I foster.
Foster children should be treated equally to birth children, but that doesn't necessarily mean treated alike.
You have to have realistic expectations and an understanding of the child's background, which may have been incredibly chaotic.
For some children the primary education target is simply to attend school, to not get into fights. That's as worthy of success as another child's A grade.
Every foster child will have their own Personal Education Plan. This is set up in conjunction with school (every school should have a member of staff with special responsibility for looked after children), social services, the foster parents and the child. Many children need utter baby steps in order to just get back into the school building.
A child who is looked after will have experienced trauma. At the very least, they are no longer living with their birth parents. Whilst their experience with birth parents may have been beyond awful, the trauma of separation is as great for that child as for your own birth children, if they were suddenly removed from your care. Under those circumstances, learning can't happen until survival has started to happen.
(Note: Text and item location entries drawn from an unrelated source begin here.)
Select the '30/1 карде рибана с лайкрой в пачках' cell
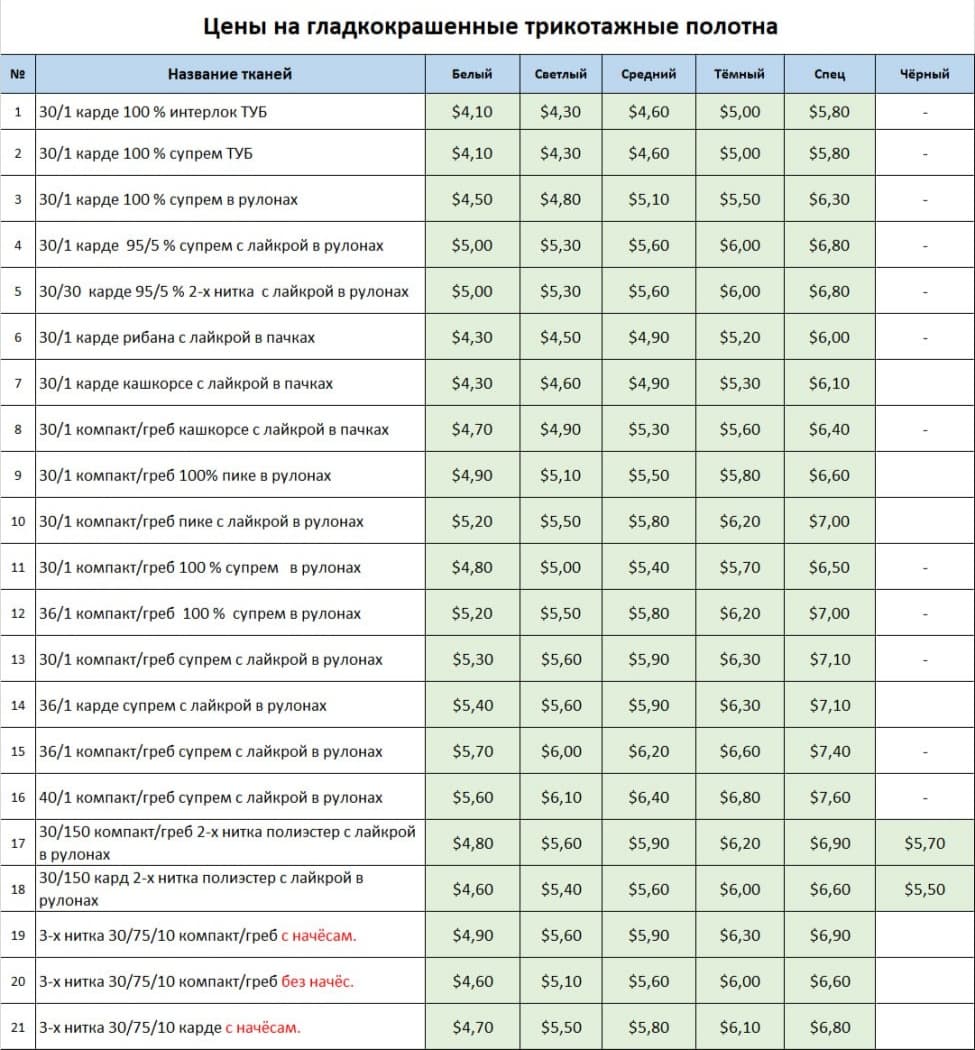 (x=230, y=338)
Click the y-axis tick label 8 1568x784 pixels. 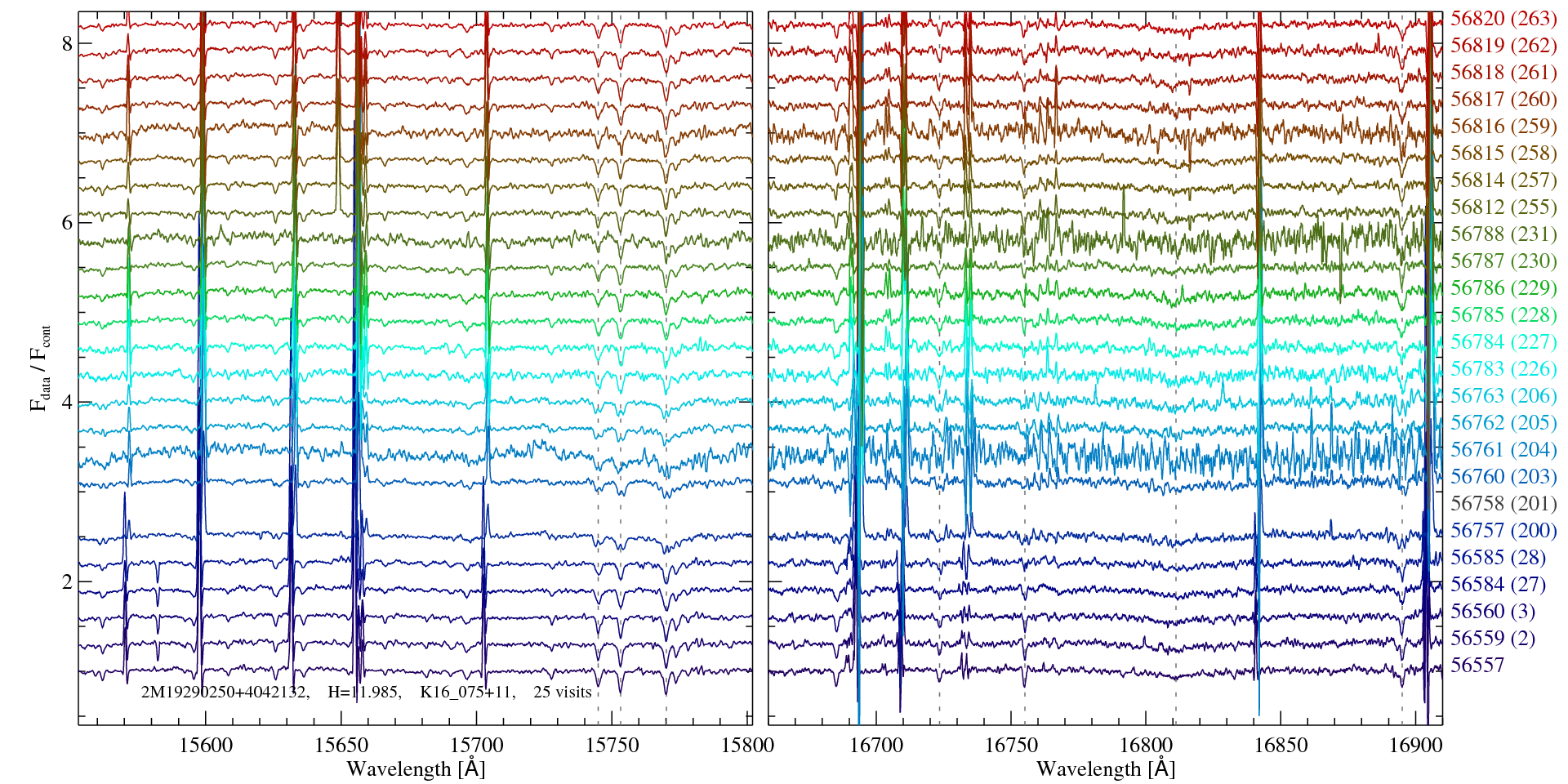point(67,44)
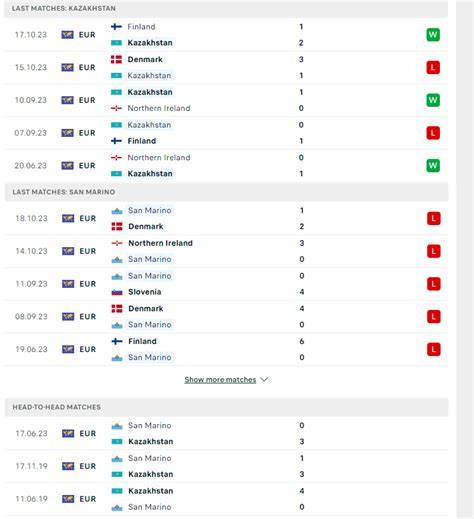Viewport: 474px width, 519px height.
Task: Select the Head-to-Head Matches section header
Action: (226, 407)
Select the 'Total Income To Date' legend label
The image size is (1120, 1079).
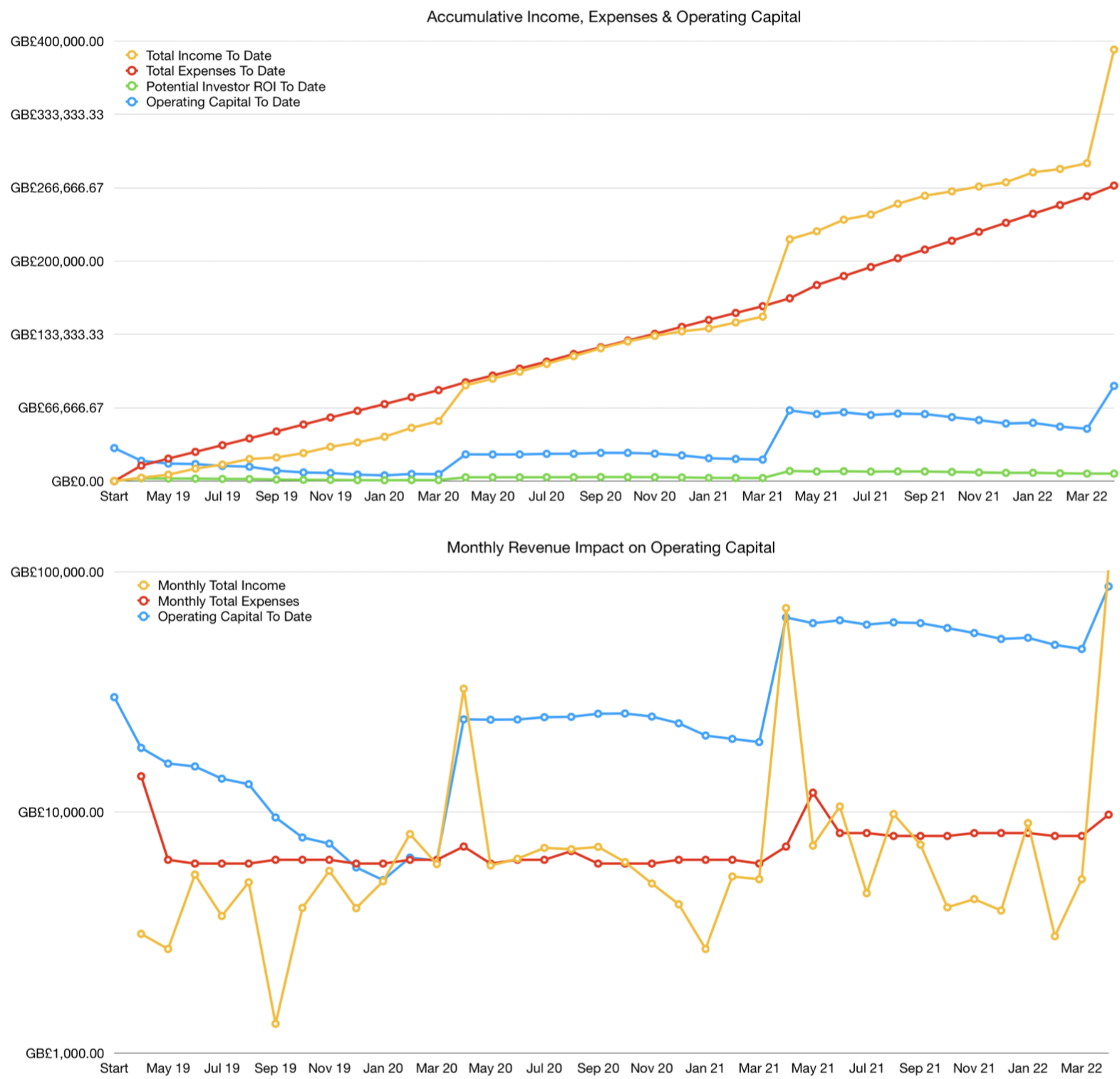click(x=208, y=56)
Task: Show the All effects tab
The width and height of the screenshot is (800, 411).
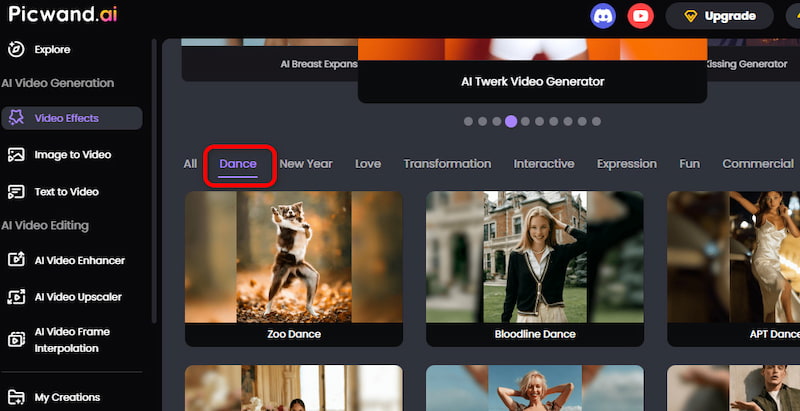Action: 190,164
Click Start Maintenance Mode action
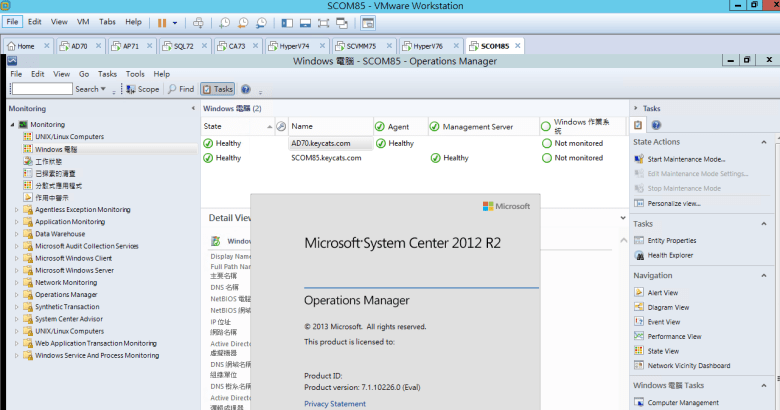 point(686,159)
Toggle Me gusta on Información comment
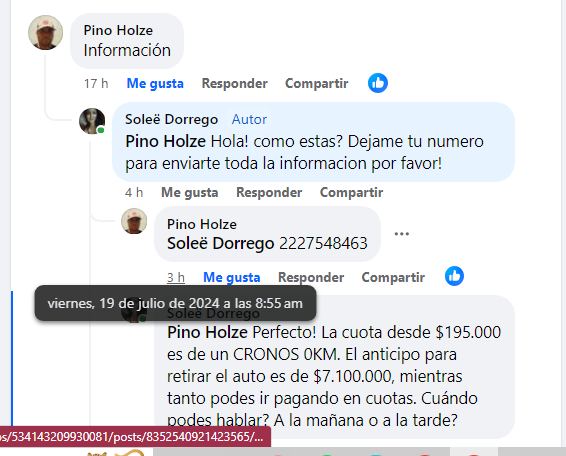This screenshot has height=456, width=566. (155, 83)
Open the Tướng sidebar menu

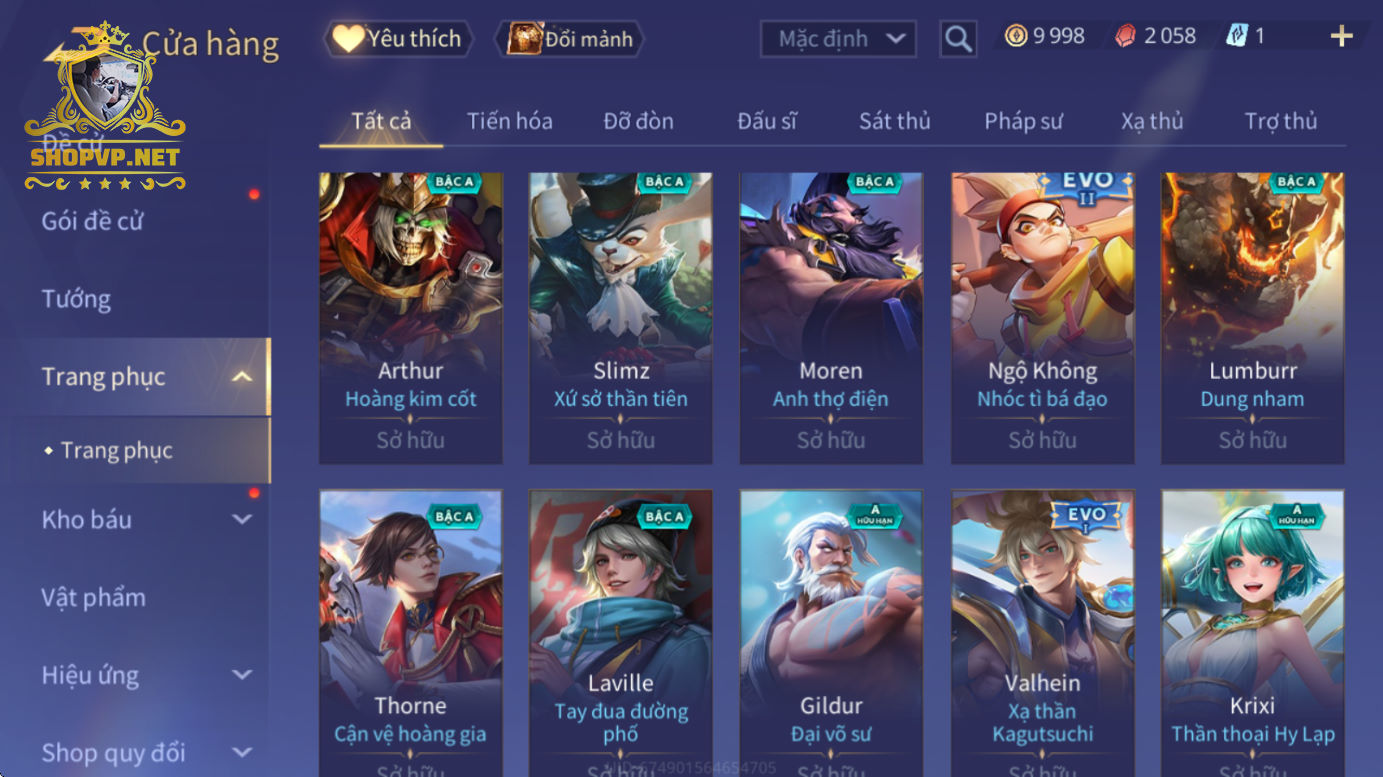(x=76, y=299)
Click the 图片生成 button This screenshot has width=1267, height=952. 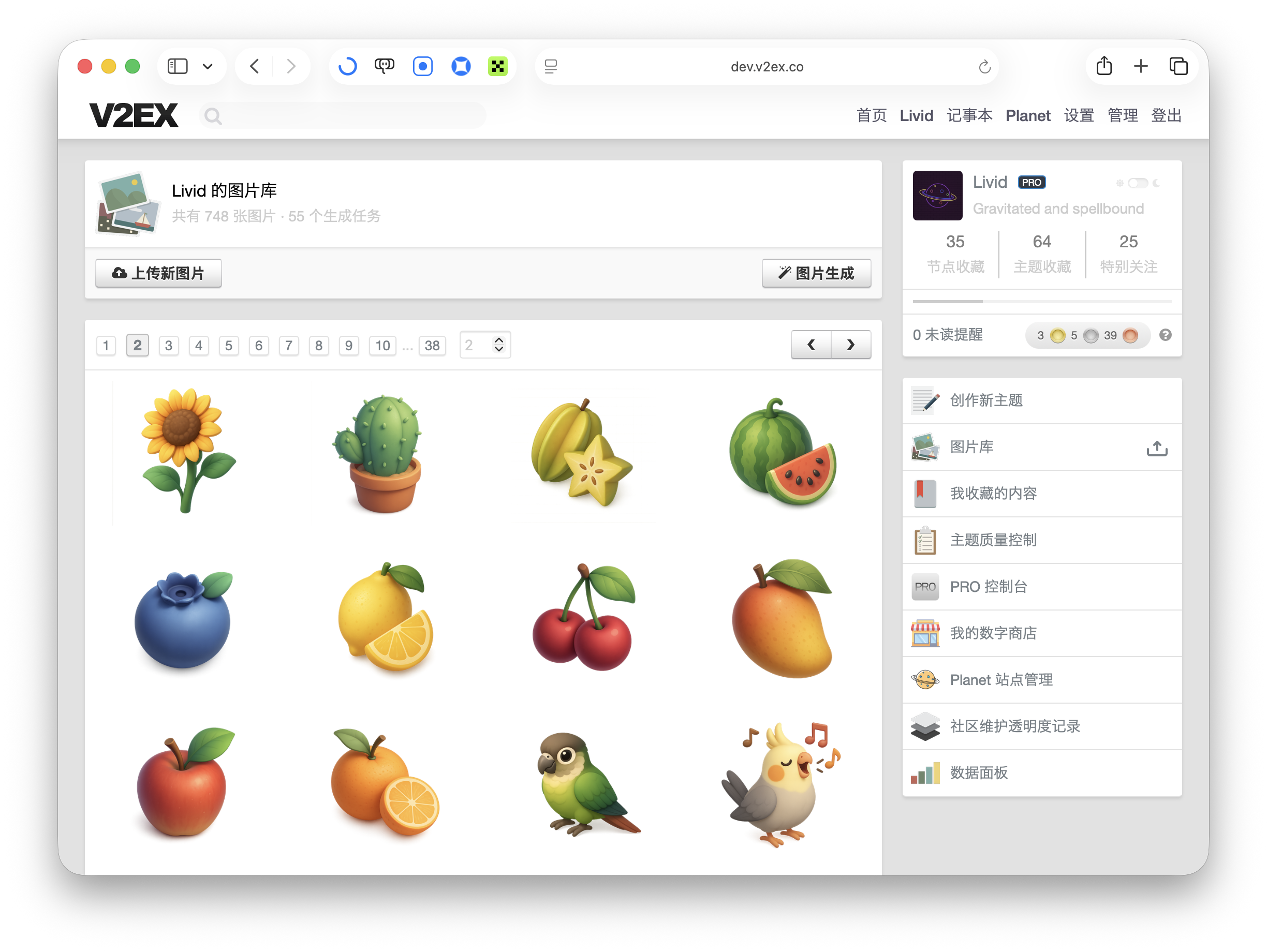816,273
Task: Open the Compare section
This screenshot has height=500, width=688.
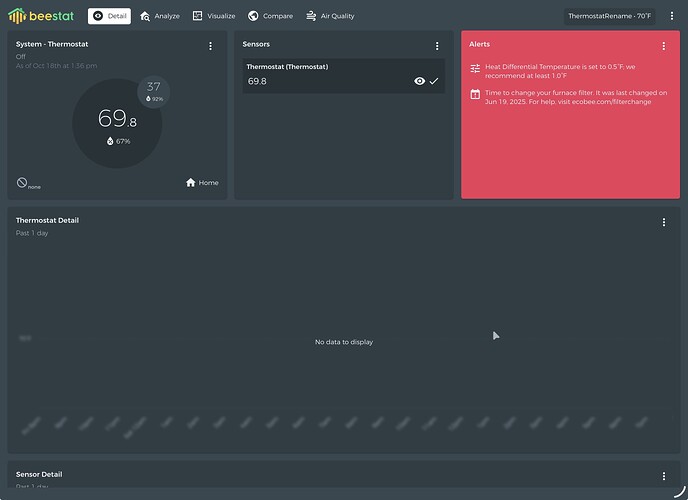Action: (270, 16)
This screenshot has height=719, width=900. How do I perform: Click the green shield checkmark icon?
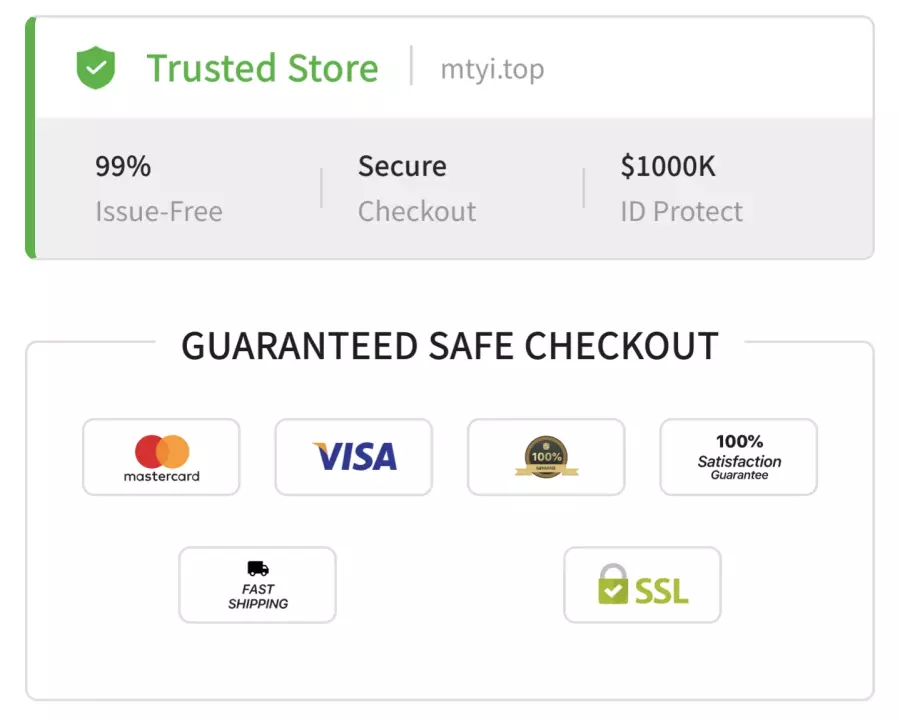click(96, 68)
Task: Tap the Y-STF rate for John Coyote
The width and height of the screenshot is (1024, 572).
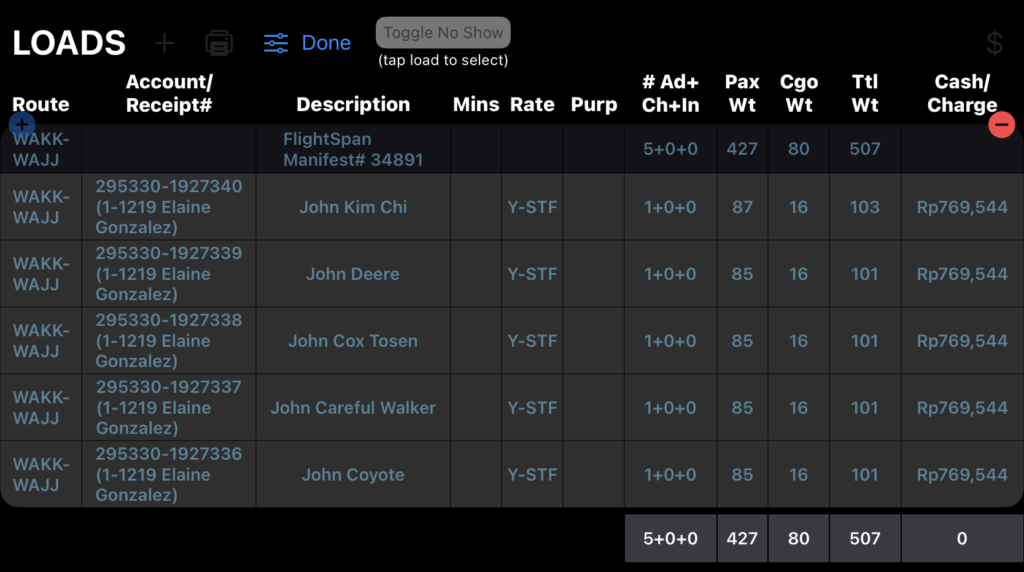Action: [x=532, y=475]
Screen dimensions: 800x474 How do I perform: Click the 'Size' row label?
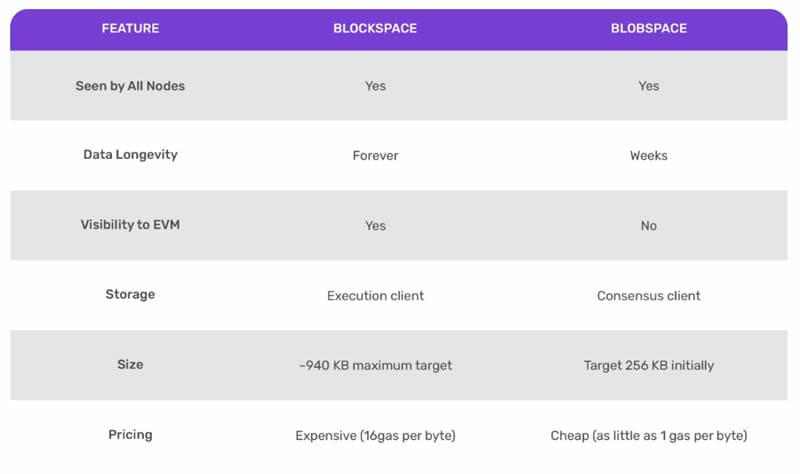130,364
For other children, a rigidly controlled environment (eg must have bedroom tidy etc.) gives them a secure boundary, a safe structure so they can try to find order within the chaos. Again, any behaviour support plan like that should be drawn up in conjunction with the child's social worker.
If you have genuine concerns that a fostered child is being treated like a second class citizen in the foster family, and these are friends of yours, please speak to them.
But be aware of the fact there are all sorts of reasons why things might look different.
A child may look incredibly scruffy because they are hanging onto the clothes which came with them, and refuse all the new clothes in their cupboards because they need that link to their past. Another child may have very rigid rules about changing clothing because they haven't been taught basic hygiene and they now need to learn it as a new concept age 16. Another may use filth as a defence against the further abuse they still fear because that was their life for so long.
Don't be too quick to judge the foster carers, and do bear in mind we won't be able to tell you the child's back story.